High-Amplitude δ Scuti stars (HADS) are intermediate-mass pulsating variables. Traditionally, their pulsations are thought to be dominated by radial modes, which makes them powerful probes of stellar structure and evolution. However, recent high-precision space photometry has shown that some HADS display more complex pulsation behaviors and amplitude variations.

Using high-precision short-cadence data from Transiting Exoplanet Survey Satellite, Dr. LV Chenglong of the Xinjiang Astronomical Observatory of the Chinese Academy of Sciences discovered three new HADS: TIC 408074920, TIC 189714989, and TIC 34137913. The team investigated their pulsation properties using Fourier analysis, sliding-window amplitude variations, spectral energy distribution (SED) fitting, and asteroseismic modeling.

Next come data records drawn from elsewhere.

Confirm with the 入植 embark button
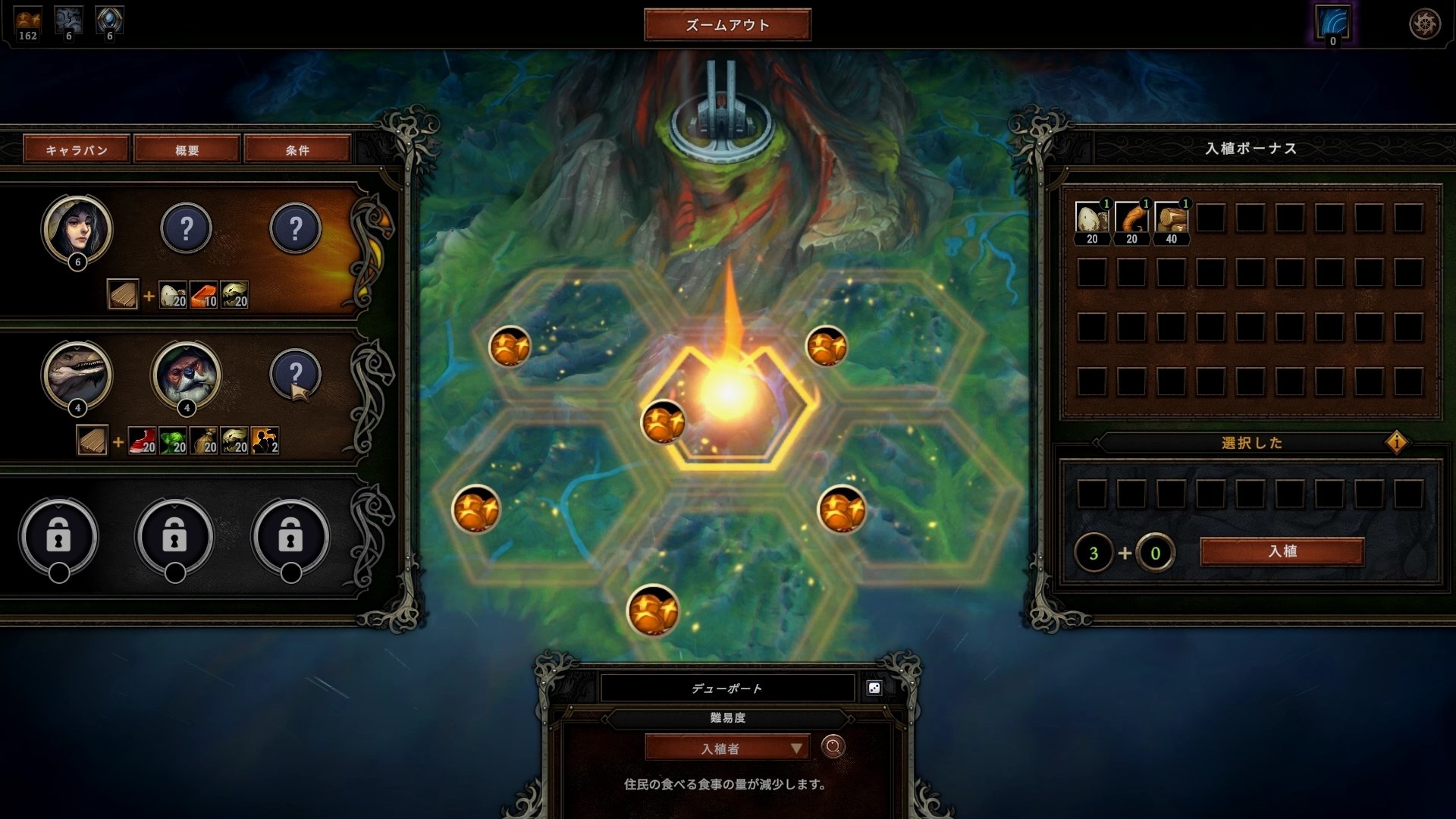 click(1282, 551)
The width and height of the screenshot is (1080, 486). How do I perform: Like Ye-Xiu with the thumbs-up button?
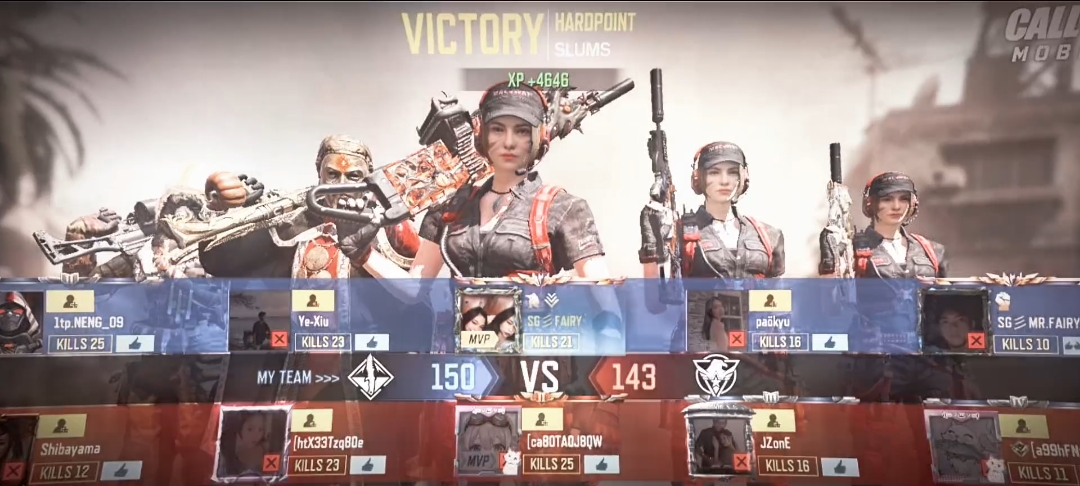coord(371,342)

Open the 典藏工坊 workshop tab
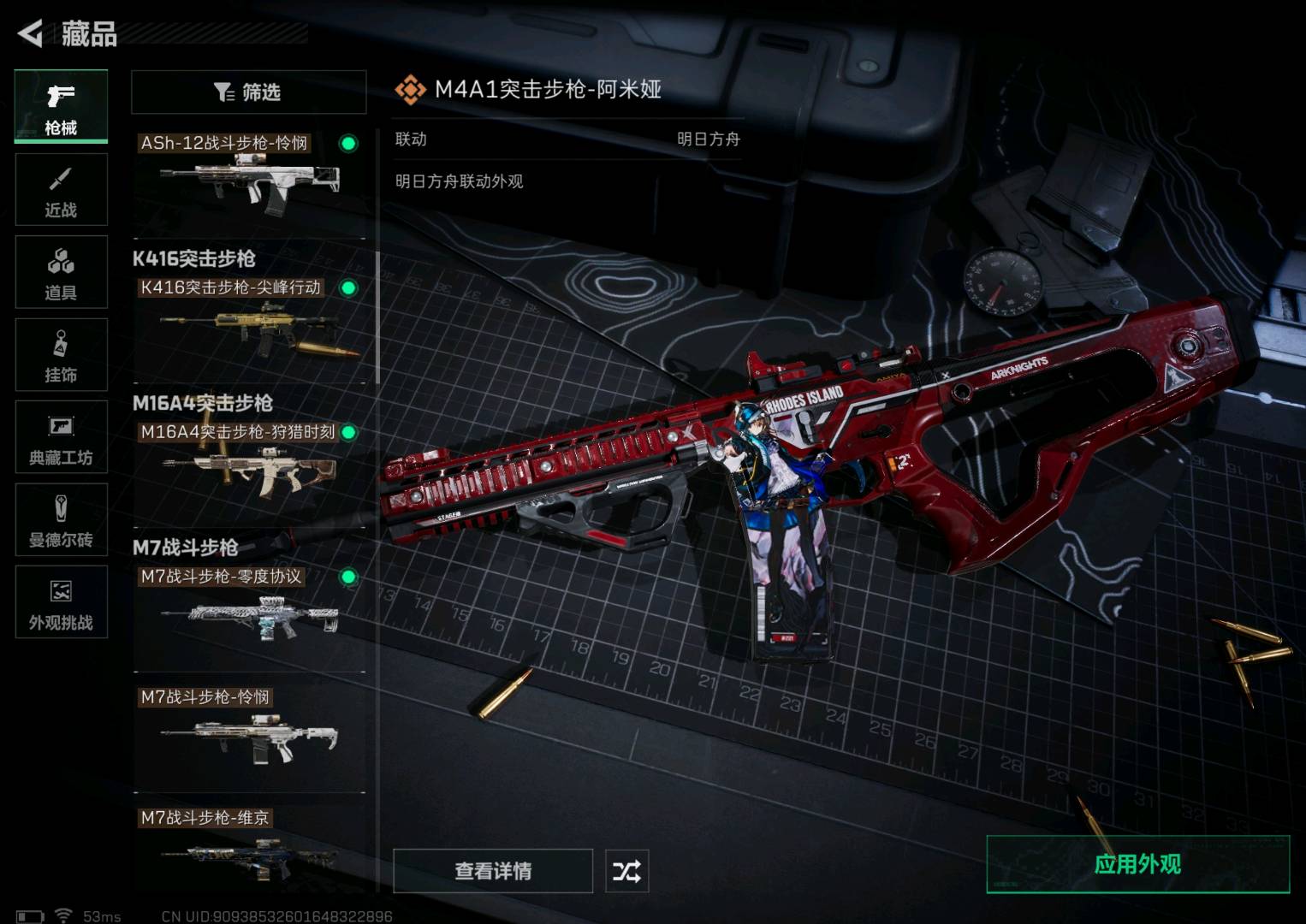[61, 437]
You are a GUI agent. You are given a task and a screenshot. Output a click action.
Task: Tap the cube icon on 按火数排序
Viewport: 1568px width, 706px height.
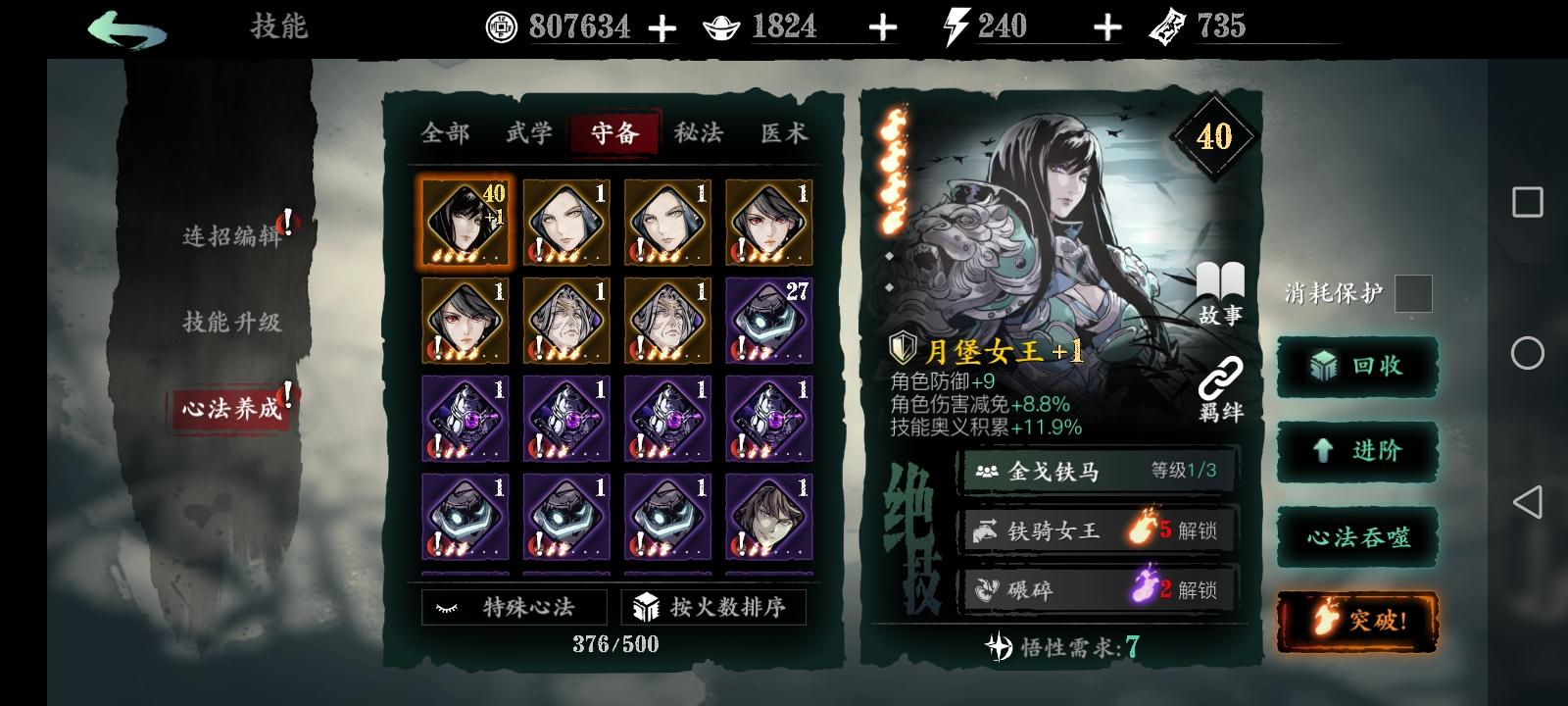pyautogui.click(x=647, y=607)
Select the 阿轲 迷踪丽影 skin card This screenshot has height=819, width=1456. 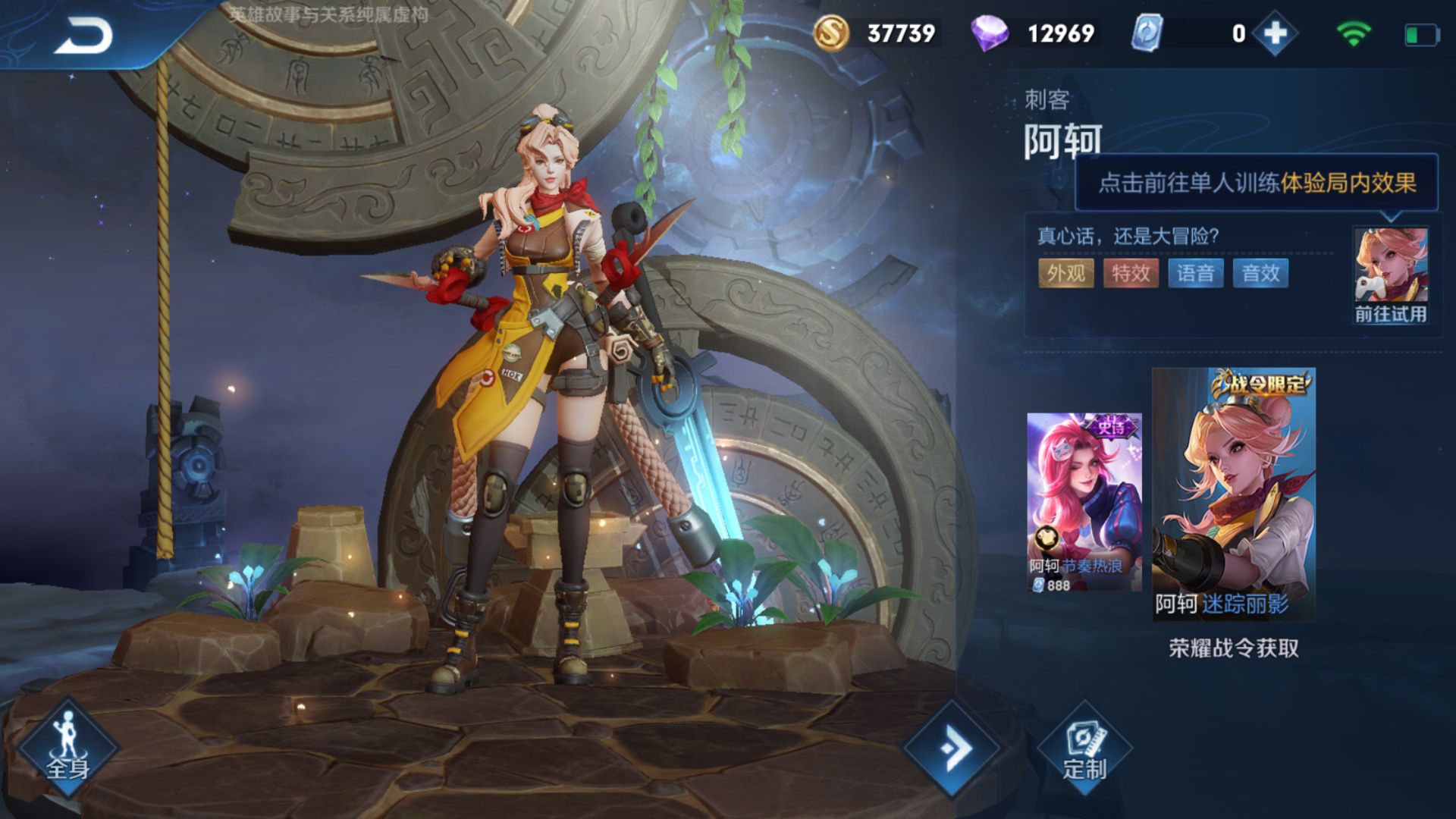point(1234,494)
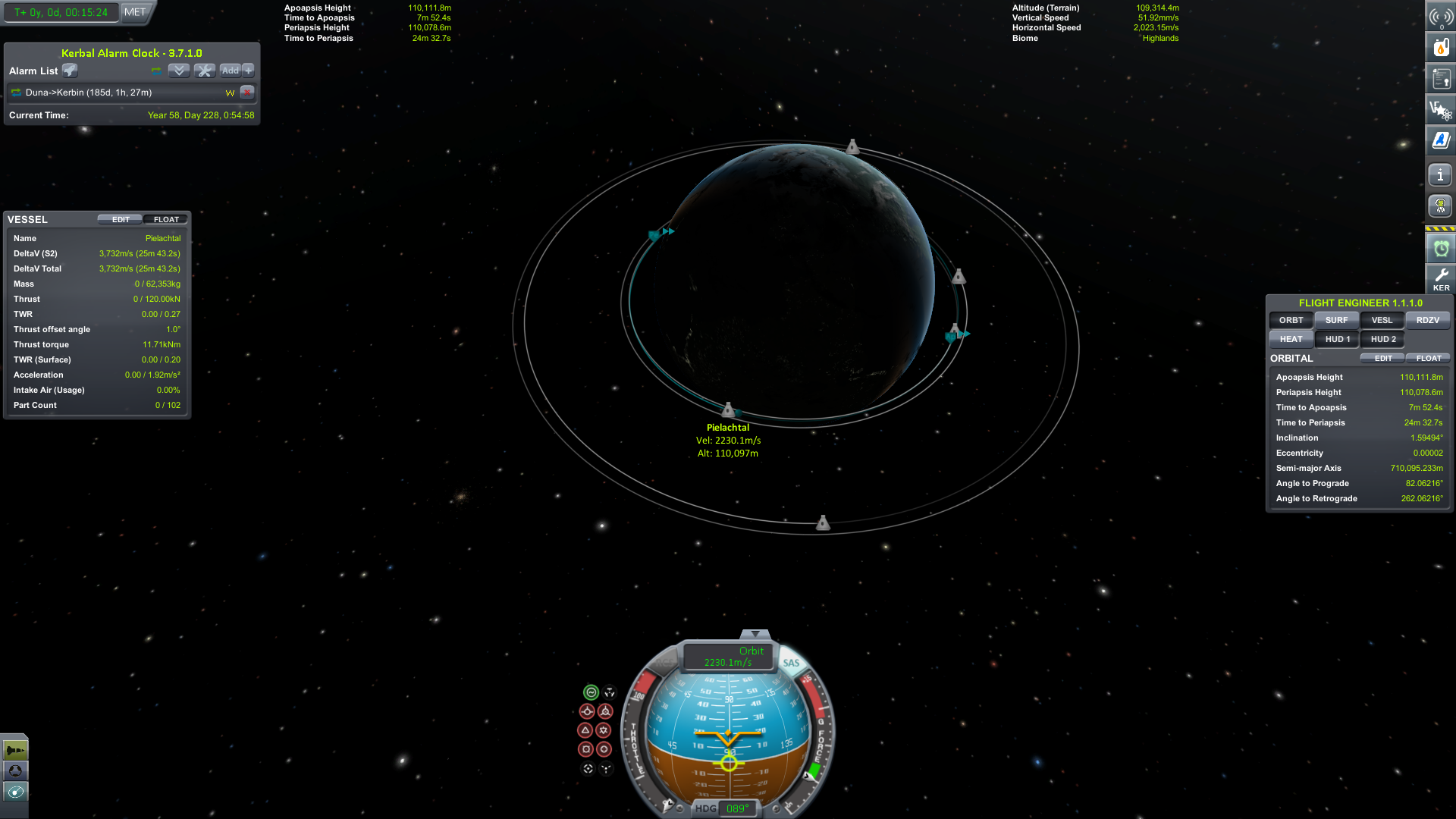Float the ORBITAL readout panel
This screenshot has height=819, width=1456.
1428,359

The findings have been published in The Astrophysical Journal.

The study found that all three stars show dominant radial pulsations with rich harmonic structures. TIC 189714989 exhibits symmetric side peaks around the main frequency, suggesting possible amplitude and/or phase modulation similar to the Blazhko effect in RR Lyrae stars, and also shows an additional non-radial mode. TIC 408074920 displays an amplitude decrease of approximately 4 millimagnitudes over about 20 days, indicating possible short-term amplitude variability.

Combining Gaia DR3-based SED fitting with stellar evolution and pulsation modeling, all three stars are found to lie within the classical instability strip, with masses ranging from 1.5 to 1.8 solar masses. However, discrepancies between SED and asteroseismically derived estimates of radius and luminosity suggest that higher-precision spectroscopic constraints are still needed.

These results indicate that HADS pulsation behavior is more complex than traditionally assumed, highlighting the rich nonlinear processes revealed by space-based photometry. Future missions such as PLATO will further improve our understanding of mode excitation and amplitude modulation in intermediate-mass stars.